Ethersync 07-18-2011 01:31 PM

Ron Paul on the Debt Ceiling
 
Step inside Ron Paul haters.

Read this:

Quote:

Debt Ceiling Drama

The debt ceiling debate is providing plenty of opportunity for political theater in Washington. Proponents of raising the debt ceiling are throwing around the usual scare tactics and misinformation in order to intimidate opponents into accepting more debt and taxes. It is important to distinguish the truth from the propaganda.

First of all, politicians need to understand that without real change default is inevitable. In fact, default happens every day through monetary policy tricks. Every time the Federal Reserve engages in more quantitative easing and devalues the dollar, it is defaulting on the American people by eroding their purchasing power and inflating their savings away. The dollar has lost nearly 50% of its value against gold since 2008. The Fed claims inflation is 2% or less over the past few years; however economists who compile alternate data show a 9% inflation rate if calculated more traditionally. Alarmingly, the administration is talking about changing the methodology of the CPI calculation yet again to hide the damage of the government's policies. Changing the CPI will also enable the government to avoid giving seniors a COLA (cost of living adjustment) on their social security checks, and raise taxes via the hidden means of "bracket creep." This is a default. Just because it is a default on the people and not the banks and foreign holders of our debt does not mean it doesn't count.

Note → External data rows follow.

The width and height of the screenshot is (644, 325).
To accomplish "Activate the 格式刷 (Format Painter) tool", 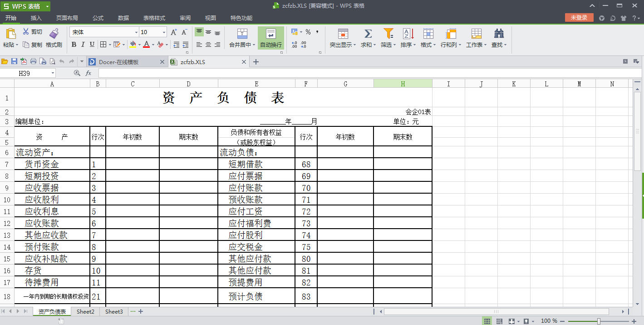I will [x=54, y=38].
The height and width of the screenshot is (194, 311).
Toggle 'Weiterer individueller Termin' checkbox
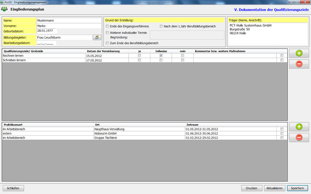click(107, 33)
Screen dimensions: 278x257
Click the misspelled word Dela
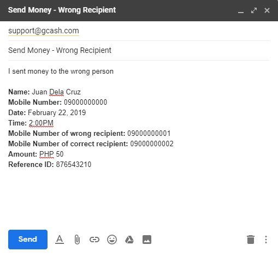click(x=56, y=92)

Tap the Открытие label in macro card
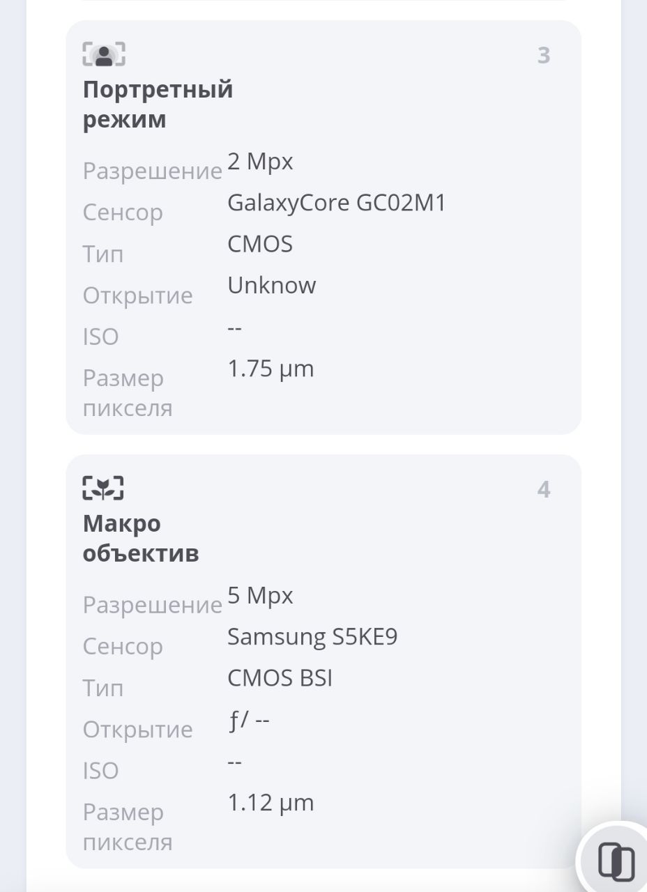tap(138, 730)
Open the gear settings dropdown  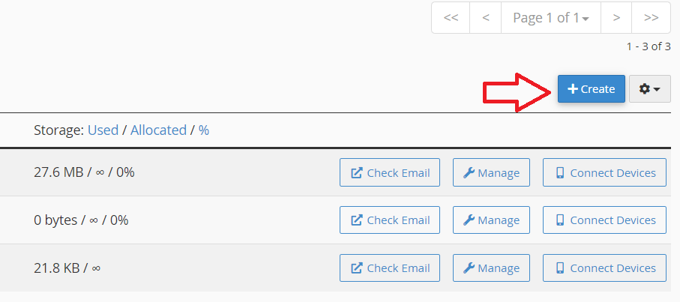click(649, 89)
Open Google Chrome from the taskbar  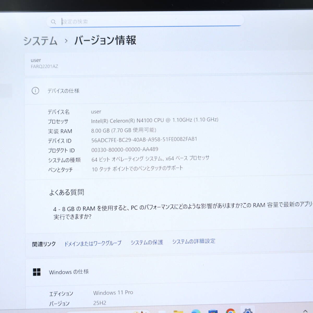click(x=231, y=311)
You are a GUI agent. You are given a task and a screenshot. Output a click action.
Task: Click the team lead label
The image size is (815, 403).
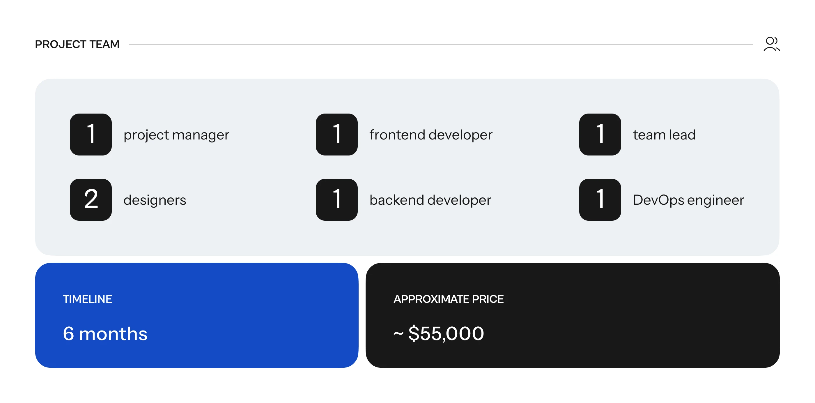coord(664,135)
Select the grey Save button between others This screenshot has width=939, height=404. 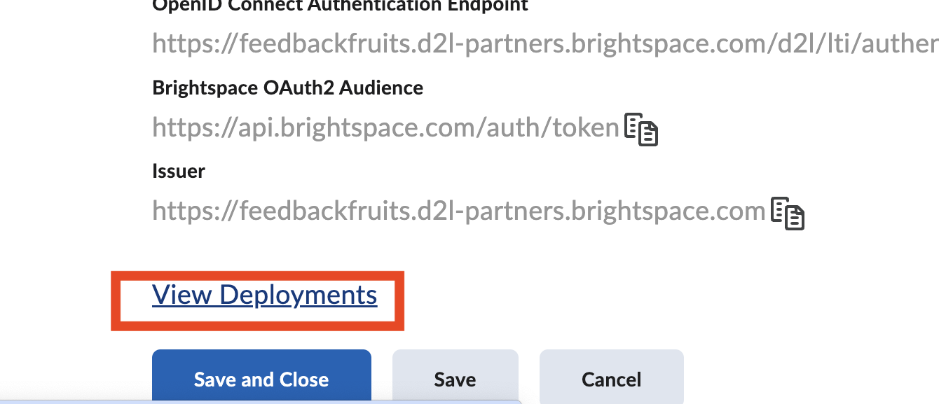click(x=455, y=379)

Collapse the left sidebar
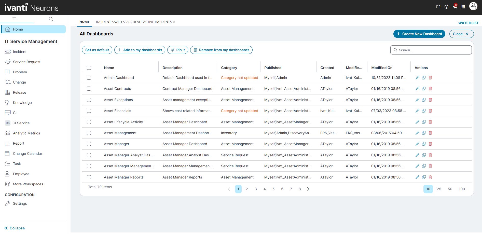(x=15, y=228)
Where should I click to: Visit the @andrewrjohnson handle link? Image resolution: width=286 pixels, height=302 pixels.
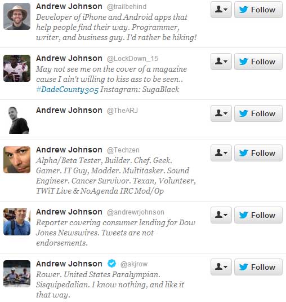pyautogui.click(x=136, y=212)
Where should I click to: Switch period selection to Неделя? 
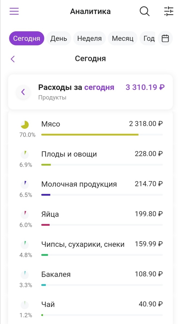pos(89,38)
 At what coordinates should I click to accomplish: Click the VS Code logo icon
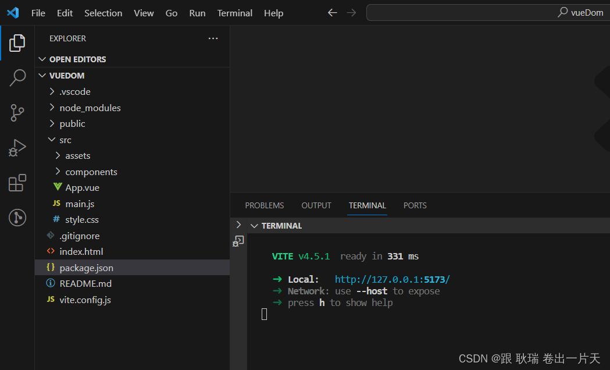12,12
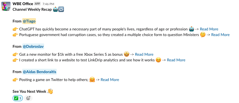
Task: Click the repeat arrows emoji in title
Action: 61,9
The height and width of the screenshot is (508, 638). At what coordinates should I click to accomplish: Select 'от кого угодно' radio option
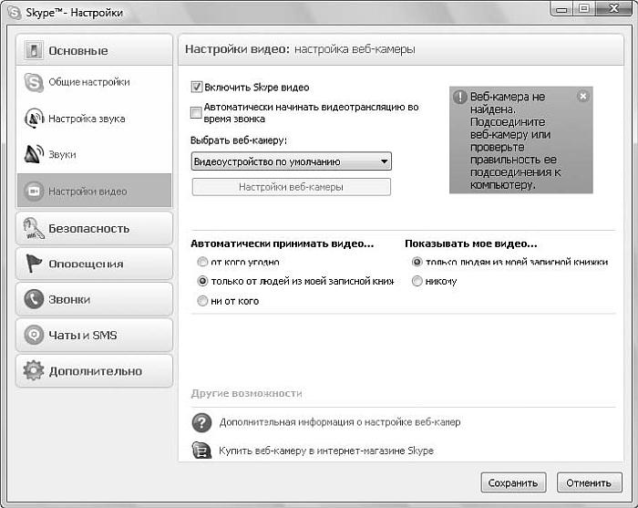click(x=202, y=263)
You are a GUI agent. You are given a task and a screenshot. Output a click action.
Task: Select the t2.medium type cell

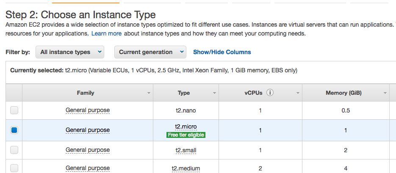tap(186, 168)

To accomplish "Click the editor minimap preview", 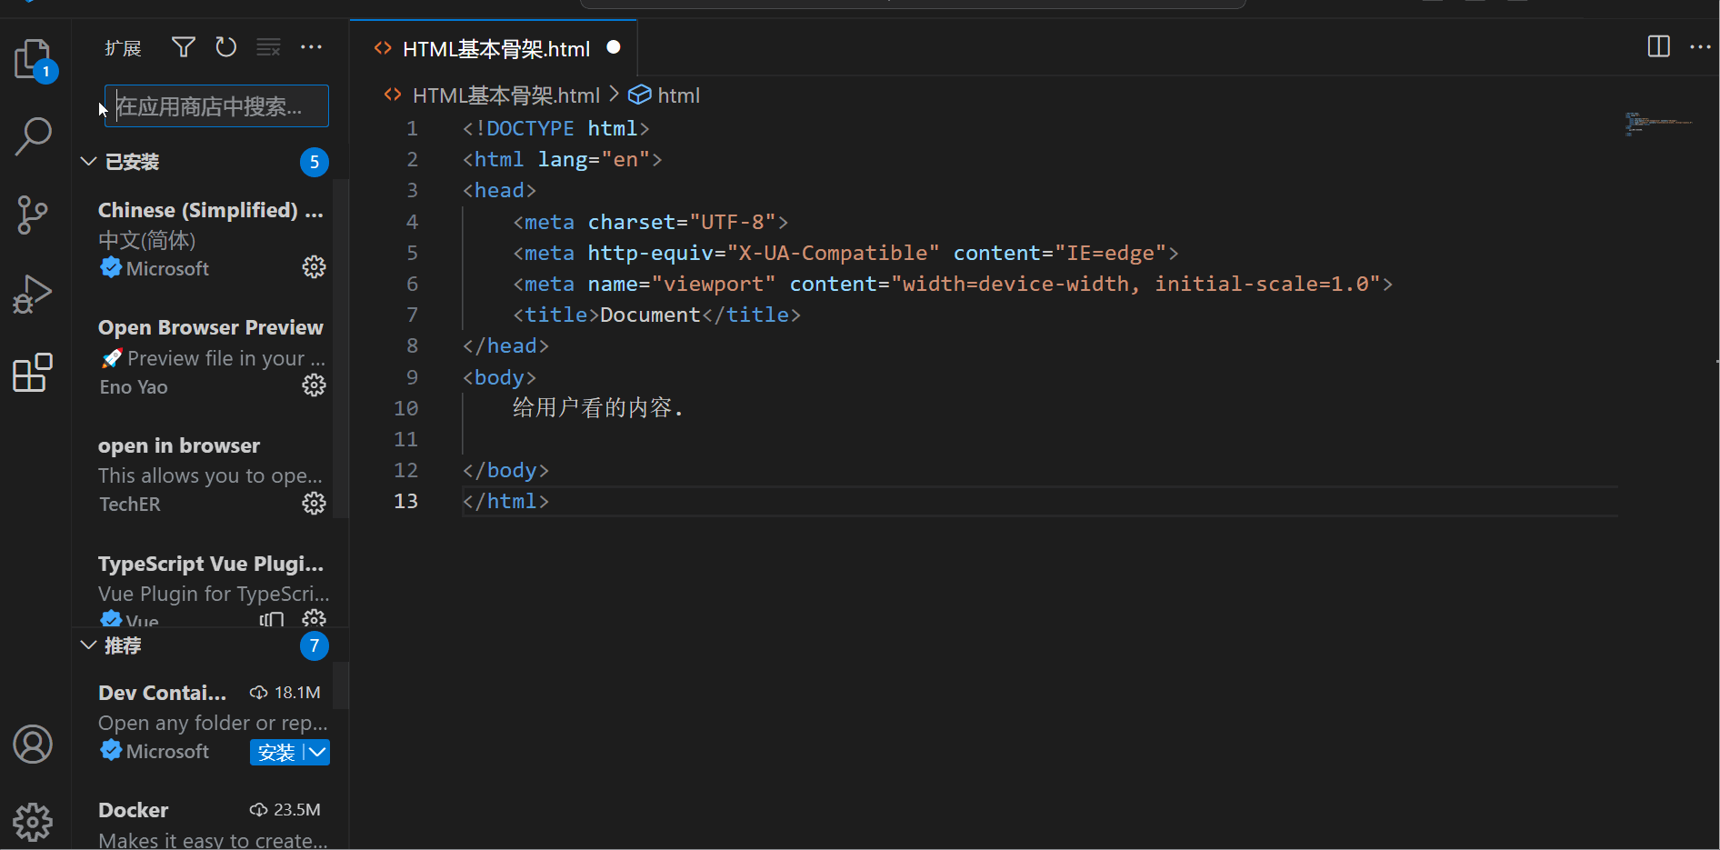I will (x=1659, y=124).
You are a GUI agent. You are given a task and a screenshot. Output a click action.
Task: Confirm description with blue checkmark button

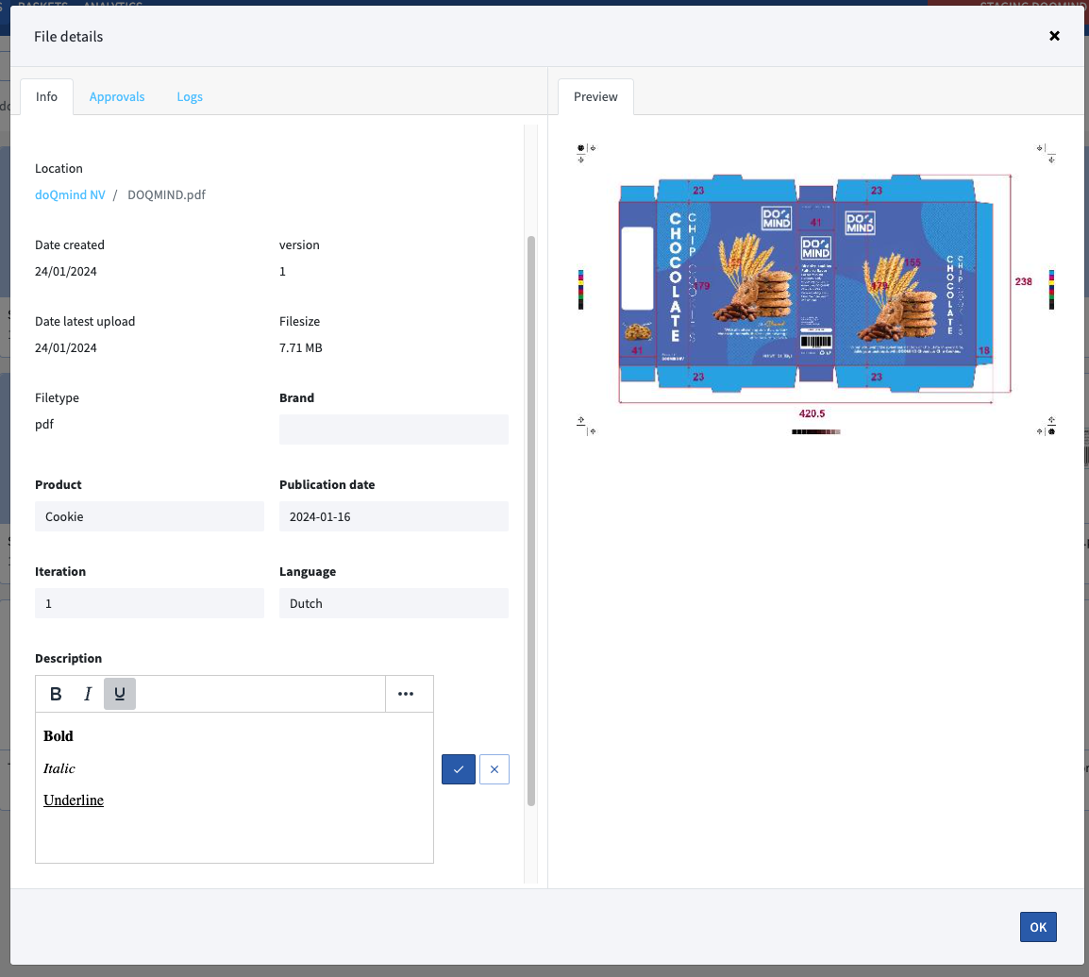458,769

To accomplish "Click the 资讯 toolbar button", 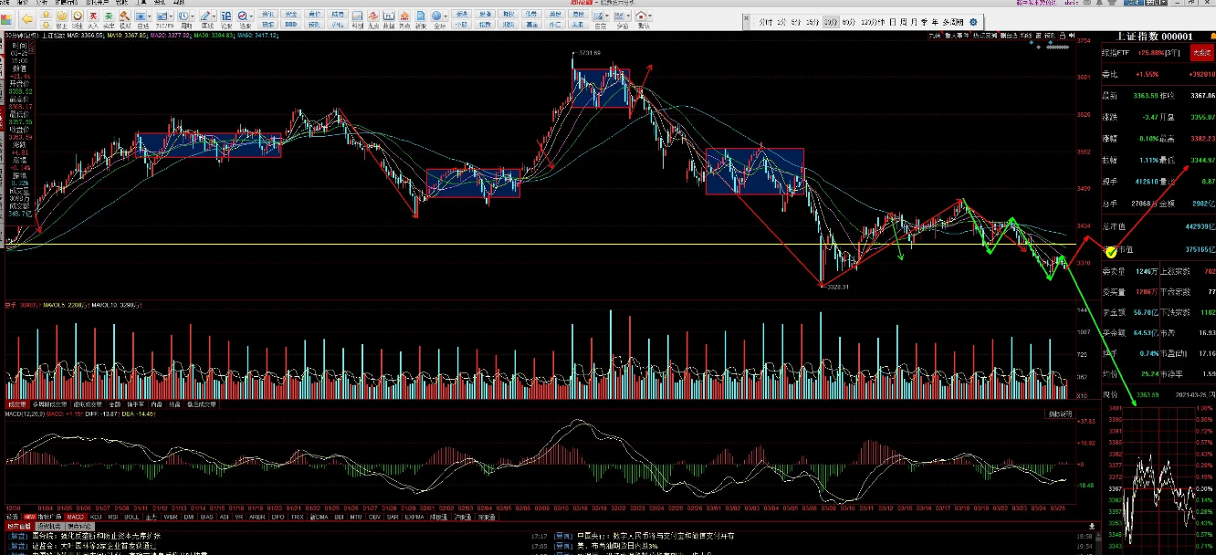I will coord(267,14).
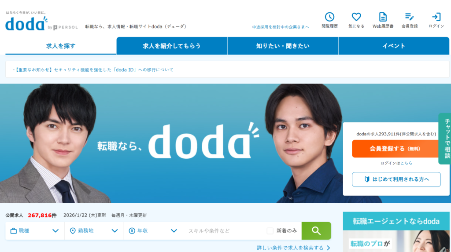
Task: Expand the 年収 dropdown
Action: (153, 231)
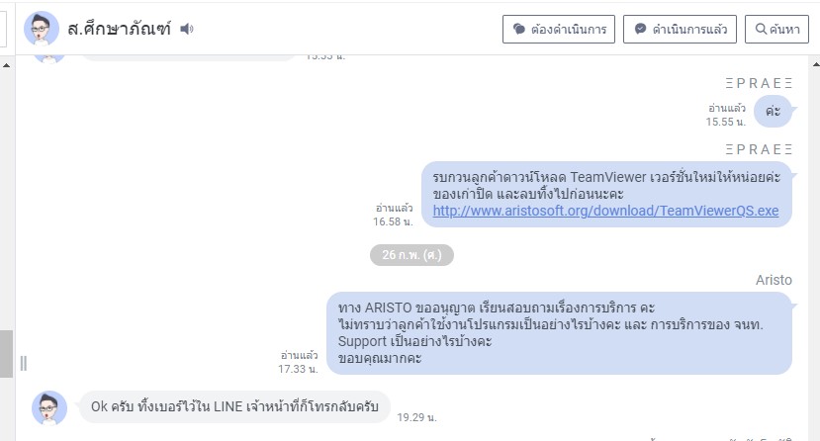Click the left panel scrollbar thumb

click(6, 353)
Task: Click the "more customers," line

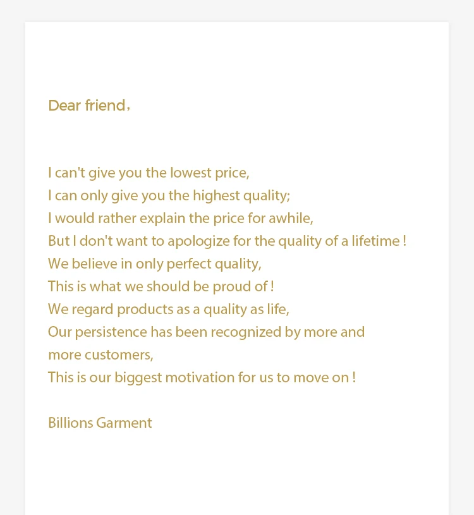Action: (100, 354)

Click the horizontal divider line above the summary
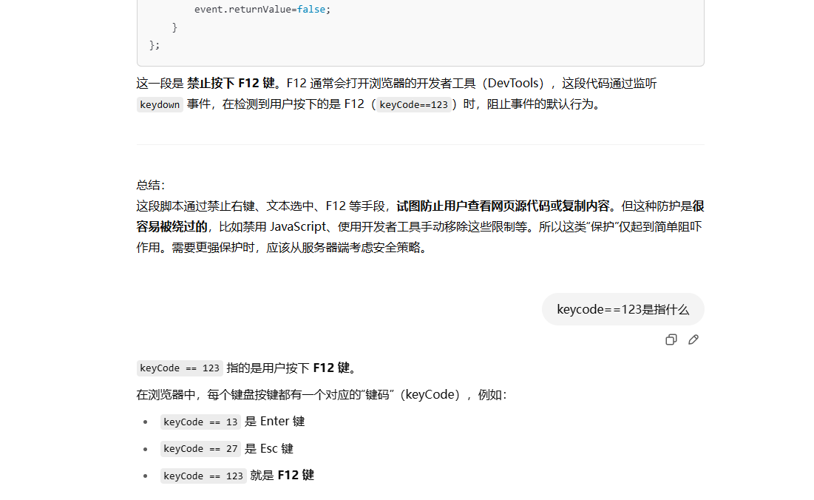coord(420,144)
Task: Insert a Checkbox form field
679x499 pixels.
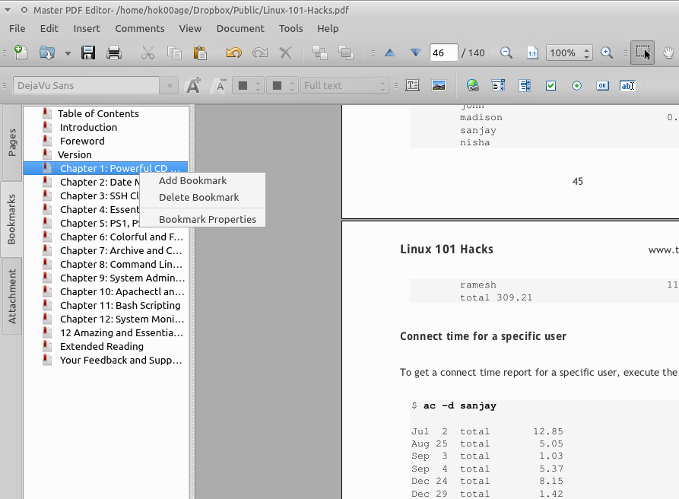Action: pos(550,85)
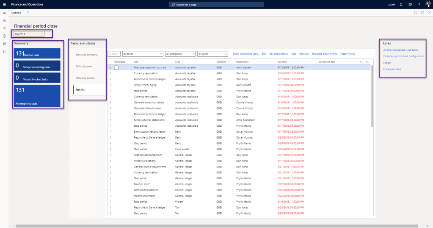The height and width of the screenshot is (228, 433).
Task: Open the Fiscal calendars link
Action: (x=392, y=69)
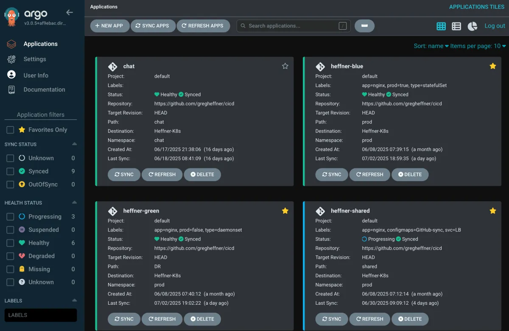Focus the Search applications field
This screenshot has width=509, height=331.
pos(294,26)
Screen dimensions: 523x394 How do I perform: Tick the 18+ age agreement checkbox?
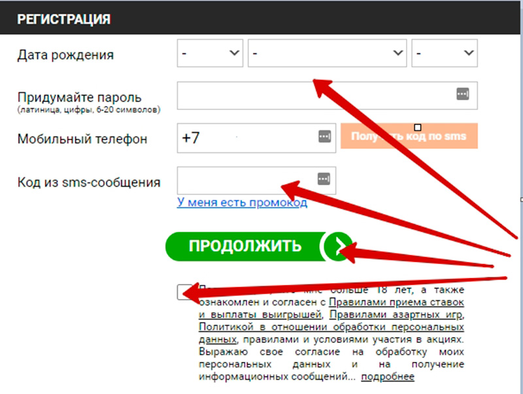[x=184, y=291]
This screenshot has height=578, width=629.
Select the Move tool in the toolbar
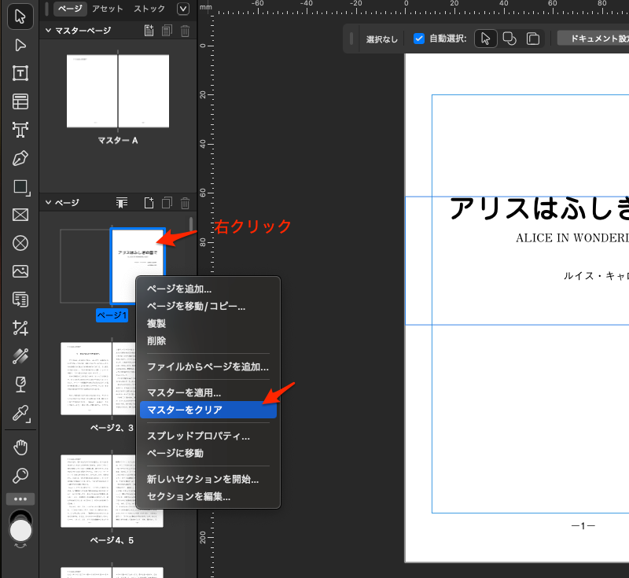click(20, 17)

Politicians also need to acknowledge that our debt is unsustainable. For decades our government has been spending and promising far more than it collects in taxes. But the problem is not that the people are not taxed enough. The government has managed to run up $61.6 trillion in unfunded liabilities, which works out to $528,000 per household. A tax policy that would aim to extract even half that amount of money from American families would be unimaginably draconian, and not unlike attempting to squeeze blood from a turnip. This is, unequivocally, a spending problem brought about by a dramatically inflated view of the proper role of government in a free society.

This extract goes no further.